JSON versus XML: Dealing with large amounts of data

Schadenfroh

Elite Member
Mar 8, 2003
38,416
4
0
Greetings,

Was fiddling with methods to communicate between a Java client and a PHP server.

Lets say that I am dealing with a very large array of structs containing plain text. Each one of the elements are independent of one another.

Currently, that array of structs is a single large XML file.

On the server, I am using PHP's XML Pull parser to read data as a stream from the client and perform operations on each line of data as it is read, rather than waiting for the entire file to be received and load the entire thing into memory at once. Once it is finished processing the data, I send the results down to the client in a similar XML file. The task takes a little while to run, so I write the resulting elements to the XML stream as they are finished.

On the client side, I am doing something similar with SJSXP (Sun Java Streaming XML Parser). I am reading an element from the array from the stream and performing an operation on it without waiting for the entire file and loading it all into memory. Another problem is that the client does not have nearly as much ram as the server, so it does not make sense to load a 100mb XML file into memory on the client.

I am not sure how many results will be needed at the beginning as I am processing the requests on the fly. I know it is more efficient to send it all at once, but I am doing buffering at both ends even with the writes to the buffer only occurring on one element at a time.

I have not dealt with JSON very much, but it seems to be able to do what I am doing with my custom XML files in a tiny fraction of the amount of code. The only problem is, I am not sure how efficient it is for this kind of task.


So, my question would be, in addition to any other insight that could be provided:

Would it be more efficient to keep my current XML stream parsing or switch to JSON? Seems like I would need to establish a new connection for a transaction each time I wanted to send an element as it is completed, unless I wait for everything to be finished and send it down as a JSON array, which would cause lag for the client. But, there could be something similar to SJSXP that I have not discovered yet that will allow me to keep the everything open as results are returned and treat it as a stream.

Thanks
 

Cogman

Lifer
Sep 19, 2000
10,286
145
106
JSON should be smaller than XML.

Could you possibly run it through a compressor? Something like zlib will, for the cost of a few extra cycles, significantly reduce the size of the data you are sending. XML is especially highly compressible.
 

DaveSimmons

Elite Member
Aug 12, 2001
40,730
670
126
Is this using HTTP request / responses? If the request header is set to accept zlib compression and it is enabled for PHP you might already be compressing the XML. If it is HTTP but uncompressed you might still be able to enable it on both ends.
 

Schadenfroh

Elite Member
Mar 8, 2003
38,416
4
0
JSON should be smaller than XML.
Yep, that is one thing I like about it, seems to have less fluff (so the transmission would be shorter) and the code to implement (at the high level) can be much smaller, just worried about there being no way to read it as a stream from a single file transmission like with SJSXP. I want the user to be able to use the information as it comes in without having to wait for all of it to be sent down, but at the same time, I want to handle it all in one connection.
Is this using HTTP request / responses?
Yep
Could you possibly run it through a compressor?
I am not familiar with zlib, can I uncompress it as it comes in as a stream so I can process the elements inside before the entire file is sent / received?
for the cost of a few extra cycles
Should be fine for the server, I expect the client to not have much in the way of system resources, but should still be able to handle it.
 

Cogman

Lifer
Sep 19, 2000
10,286
145
106
Yep

I am not familiar with zlib, can I uncompress it as it comes in as a stream so I can process the elements inside before the entire file is sent / received?
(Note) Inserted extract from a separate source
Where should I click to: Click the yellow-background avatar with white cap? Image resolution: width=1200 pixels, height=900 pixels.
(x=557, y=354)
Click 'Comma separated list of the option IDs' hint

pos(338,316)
Should be fine for the server, I expect the client to not have much in the way of system resources, but should still be able to handle it.

zlib is a very lightweight compression algorithm (as far as resource usage goes). It is the uses same algorithm that .zip archives use (if that gives you a good idea. The algorithm is called DEFLATE).

As for stream support, yes, I believe it does support it, but I haven't played around with it enough to know for sure how it works.
 

DaveSimmons

Elite Member
Aug 12, 2001
40,730
670
126
zlib might wait for the full response from PHP before it sends anything, I don't know either way. You'd want to read up on it (or just ignore my suggestion :) )
 

Emulex

Diamond Member
Jan 28, 2001
9,759
1
71
if its not atomic, go use nsoftware's free AS2 transport engine. non-repudiation FTW.